Scripts often considered the human factor, and while action was the show's forte, humor and romance were part of the mix. Men Into Space predicted women astronauts and scientists and married couples in space.
Accuracy
Men Into Space was advertised as being (for its era) an extremely accurate preview of manned spaceflight, based on scientific studies and buttressed by technical assistance from the USAF's ballistic missile and space medicine offices. The spacecraft designs, however, veered inconsistently between early 1950s Wernher Von Braun concept vehicles, and later, totally scaled-down spacecraft proposals. Visual backdrops and conceptual designs of spacecraft, space stations, and a Moon base depended somewhat on contributions from notable astronautics and science fiction artist Chesley Bonestell. The series also availed itself of extensive documentary footage of early missile launches, notably the Atlas missile. It evoked the earlier Disney space exploration documentaries, which in turn owed their look and feel to a widely read, early 1950s series on the subject in the old Collier's Weekly magazine, where Bonestell's art also held sway. At one point in production, a scale model and poster of an Atlas derived design missile with the series spacecraft as the payload was built, with publicity photos of Lundigen holding the model in front of the large poster. Several scenes used footage from the cancelled Navajo missile program to depict spacecraft landings on a desert runway. The distinctive design of the X-10 Navajo (different from the close up depictions of the series spacecraft) can be seen in the desert landing sequences X-10 Navajo missile.

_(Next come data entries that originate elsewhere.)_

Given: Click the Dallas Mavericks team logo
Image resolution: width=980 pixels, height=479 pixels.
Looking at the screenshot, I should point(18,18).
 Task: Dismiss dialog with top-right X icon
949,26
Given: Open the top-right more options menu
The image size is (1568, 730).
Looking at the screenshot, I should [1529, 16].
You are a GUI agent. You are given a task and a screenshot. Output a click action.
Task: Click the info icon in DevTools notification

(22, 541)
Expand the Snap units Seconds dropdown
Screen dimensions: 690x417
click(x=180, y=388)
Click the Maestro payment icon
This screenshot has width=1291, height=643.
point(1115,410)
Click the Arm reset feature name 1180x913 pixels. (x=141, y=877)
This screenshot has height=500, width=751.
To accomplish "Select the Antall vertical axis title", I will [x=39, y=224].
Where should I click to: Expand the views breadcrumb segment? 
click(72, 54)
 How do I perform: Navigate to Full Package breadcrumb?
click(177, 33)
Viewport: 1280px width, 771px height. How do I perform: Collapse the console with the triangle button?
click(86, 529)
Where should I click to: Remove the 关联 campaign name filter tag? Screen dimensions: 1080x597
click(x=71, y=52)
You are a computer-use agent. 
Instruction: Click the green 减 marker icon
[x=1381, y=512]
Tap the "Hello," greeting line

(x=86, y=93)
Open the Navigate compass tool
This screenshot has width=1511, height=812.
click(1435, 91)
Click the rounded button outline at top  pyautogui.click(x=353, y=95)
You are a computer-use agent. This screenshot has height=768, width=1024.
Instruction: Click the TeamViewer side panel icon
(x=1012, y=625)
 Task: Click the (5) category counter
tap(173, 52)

Prediction of today's technologies
Men Into Space used for its plots many technical and human problems anticipated by engineers and planners. For example, the show depicted attempts to refuel spacecraft by tanker in orbit, construction of a space telescope, an experiment to dispose of high level atomic waste by launching it into the Sun, the search for life-sustaining frozen water on the Moon, and exploration and destruction of an asteroid whose orbit threatened Earth.
In two different episodes, the series even speculated about exo-fossil extraterrestrial life discovered while exploring a distant asteroid and about ancient Earth-orbiting spaceship debris belonging to a non-human, space-faring civilization.
Although the series was modestly budgeted, it was cleverly mounted with what, for its era, were good special effects helmed by Louis DeWitt. Even decades later, the series can still be appreciated for its attention to detail and accurate physics.
Scientific accuracy
A narrator explained in nearly every episode why the astronauts needed magnetic boots to walk in or upon their free-falling spacecraft, how a jet thruster backpack could propel an astronaut through the vacuum of space, why a wrong angle of attack could doom a spacecraft upon atmospheric re-entry, and so forth. The spacecraft in the program were shown gliding to a powerless landing on a dry lake bed, just like the real Space Shuttle nearly 25 years later. Footage of these landings used documentary film of the X-10 Navaho cruise missile landing at Edwards AFB.
On the other hand, dramatic license held sway on the episode soundtracks, which repeatedly depicted sound in the airless vacuum of space: airlocks hummed, rockets roared, explosions boomed, and footsteps on the Moon's surface could be heard. Dramatic license was also used when depicting the spacesuits being worn by the actors. They did not inflate when exposed to the vacuum of space, as they would later during actual space walks.